Monday, October 17, 2016

Friends and Enemies

Gilligan (Bob Denver): "He treated me like a father."

Mary Ann (Dawn Wells): "He was like a father to me."

Ginger (Tina Louise): "He was like a father to me."

Mrs. Howell (Natalie Schafer): "He was like a husband to me!"

There is an old Chinese proverb that goes like this: "He who is suspicious of his friends has a tiger by the tail."

Perhaps a more modern interpretation would be Michael Corleone's observation (which may originally have been a quote from Chinese military strategist Sun Tzu although there is considerable difference of opinion on that) in "The Godfather Part II:" "Keep your friends close and your enemies closer."

Anyway ...

There may be some pretty good reasons not to tell someone if he or she will inherit anything from you after you die.

The positive side, of course, is that you receive accolades for your generosity.
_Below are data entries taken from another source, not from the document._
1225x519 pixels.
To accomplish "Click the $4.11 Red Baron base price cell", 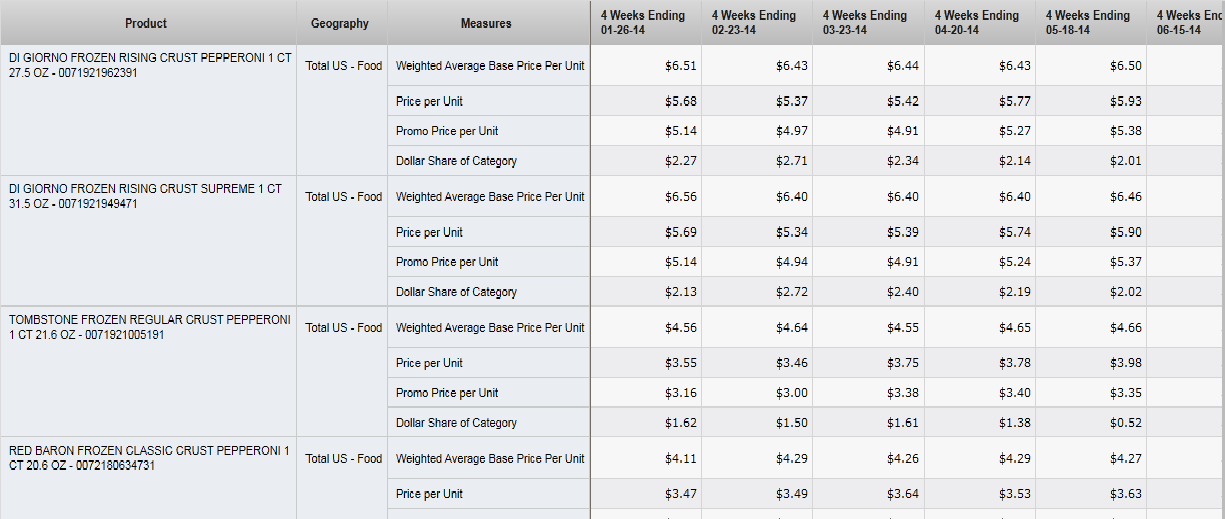I will click(x=681, y=459).
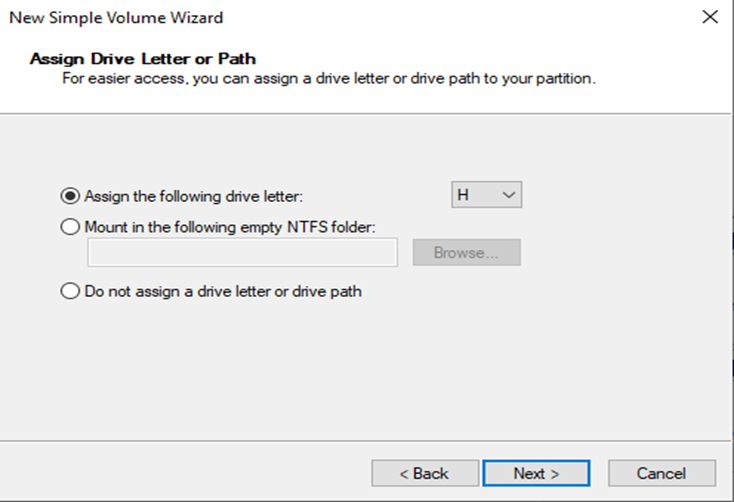The height and width of the screenshot is (502, 734).
Task: Click the 'Assign the following drive letter:' label text
Action: click(x=194, y=196)
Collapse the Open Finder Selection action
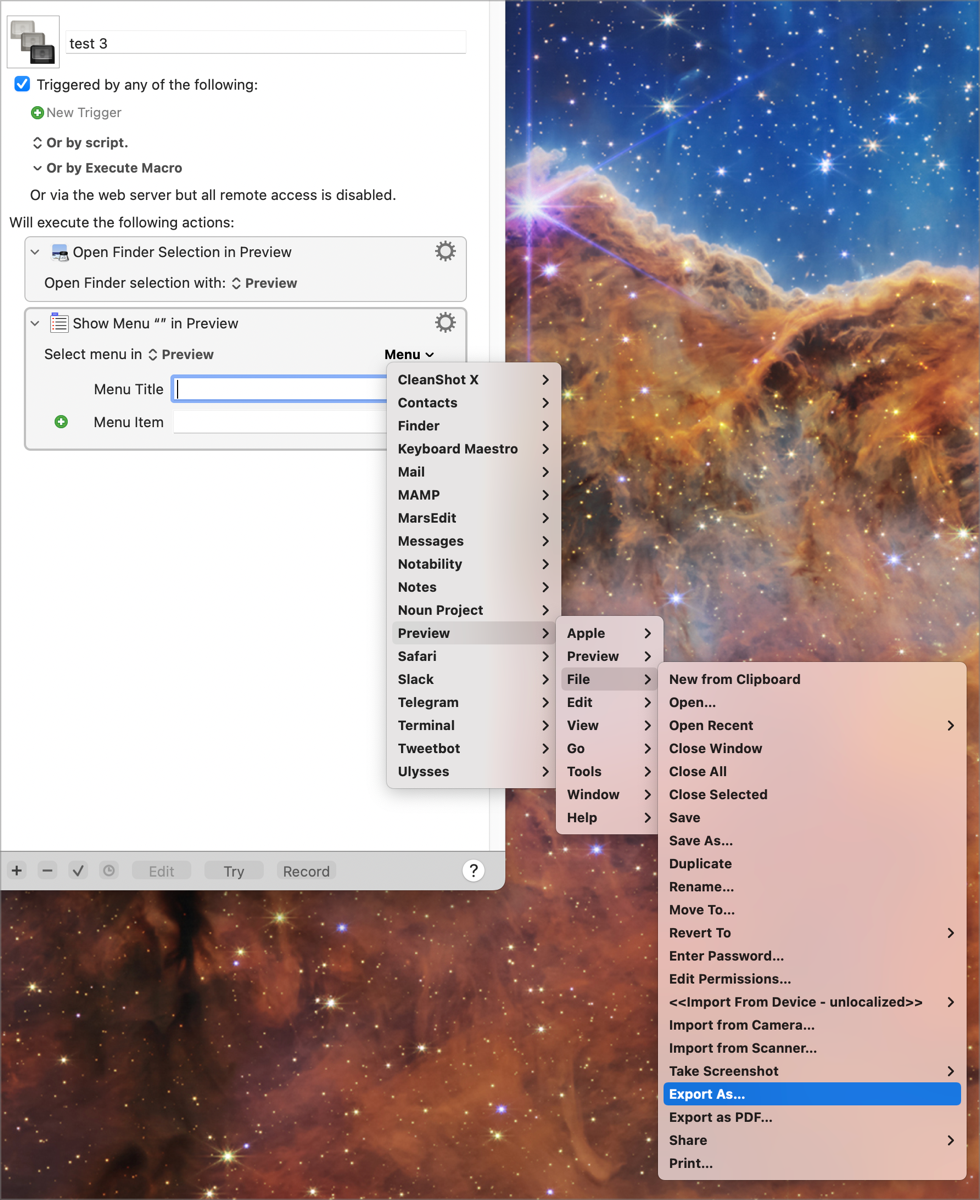Screen dimensions: 980x1200 click(35, 252)
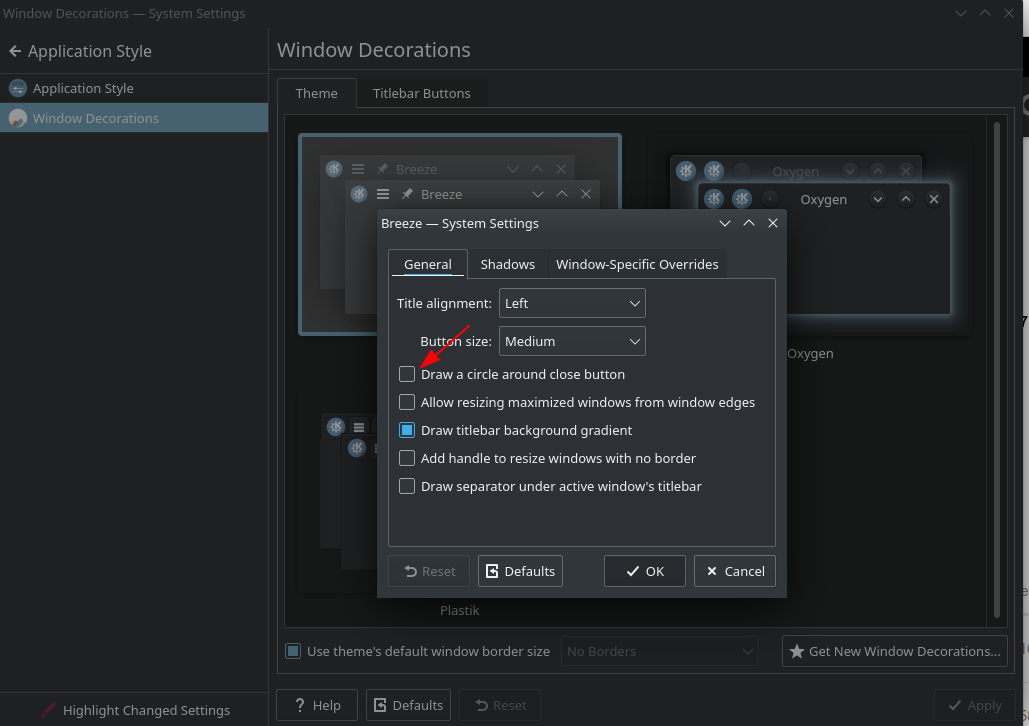This screenshot has height=726, width=1029.
Task: Select Window Decorations in the sidebar
Action: tap(95, 118)
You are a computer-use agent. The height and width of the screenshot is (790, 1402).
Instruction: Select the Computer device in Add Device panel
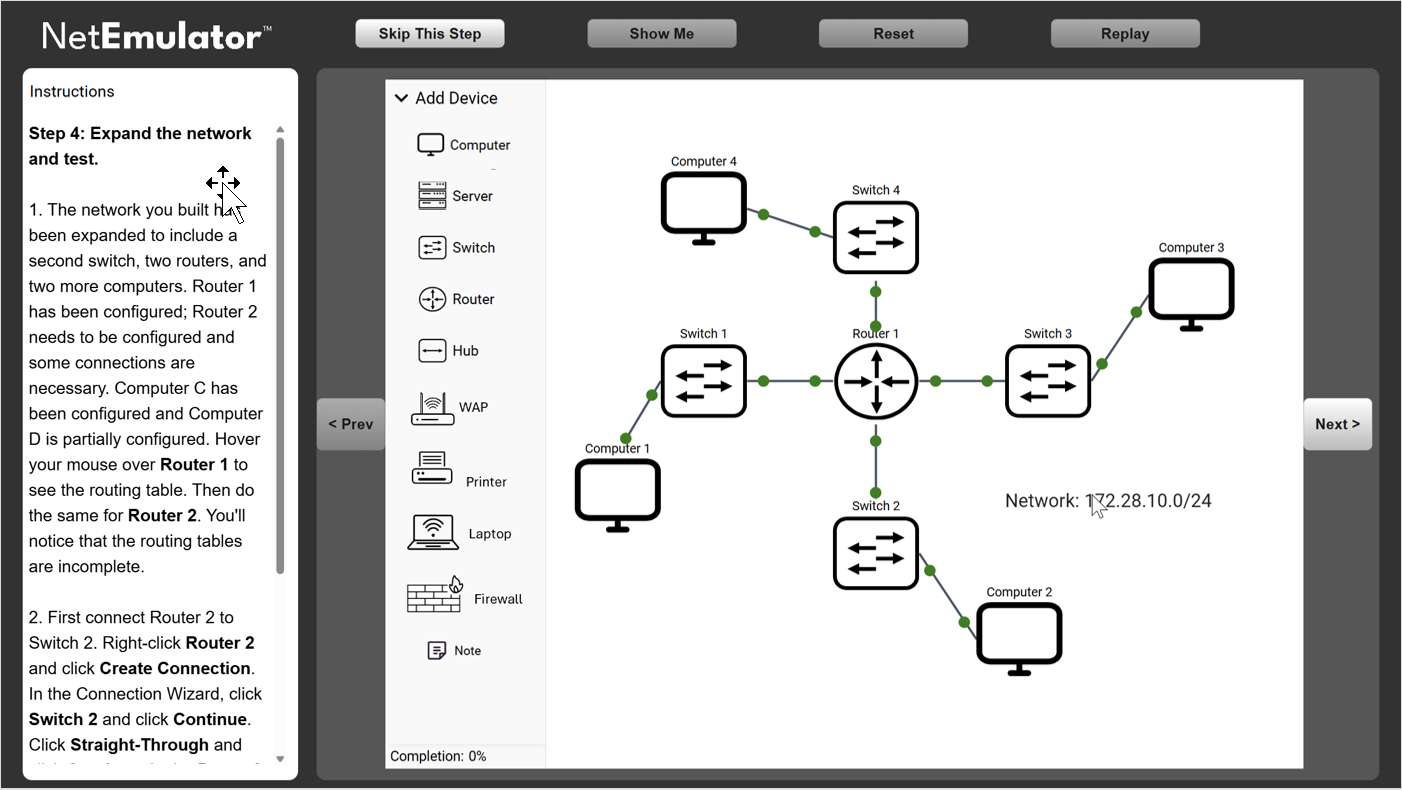pyautogui.click(x=431, y=145)
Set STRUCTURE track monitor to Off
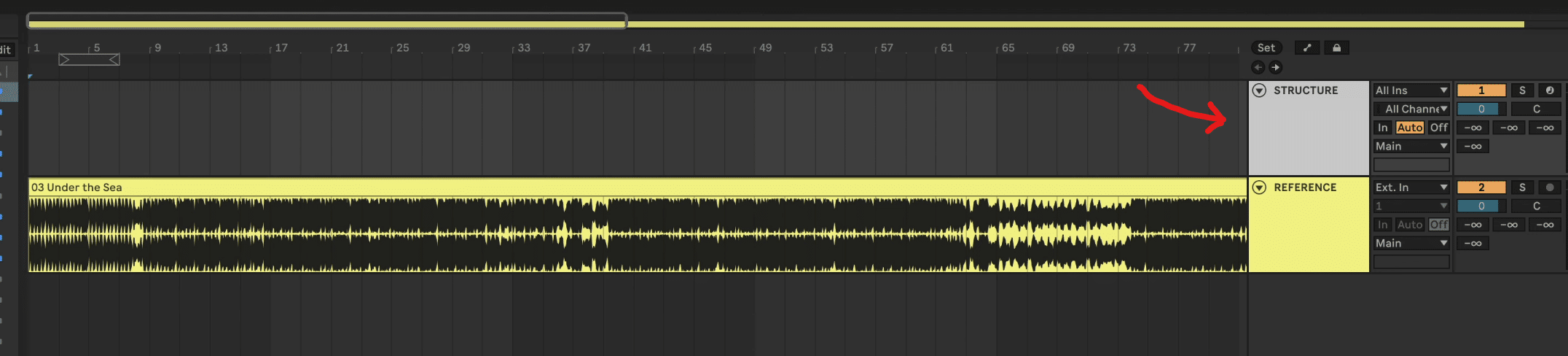 click(1438, 128)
On the flip side, though, one or more of your beneficiaries may decide it is preferable not to have to wait for tangible proof of it.

At least that seems to have been the point of the episode of Gilligan's Island that aired on this night in 1966 — "Where There's a Will."

Mr. Howell (Jim Backus) — who was, of course, the millionaire mentioned in the show's theme song — came down with a minor malady, and all the castaways came by his hut to give him their best wishes. Touched by their concern, he resolved to remember them in his will.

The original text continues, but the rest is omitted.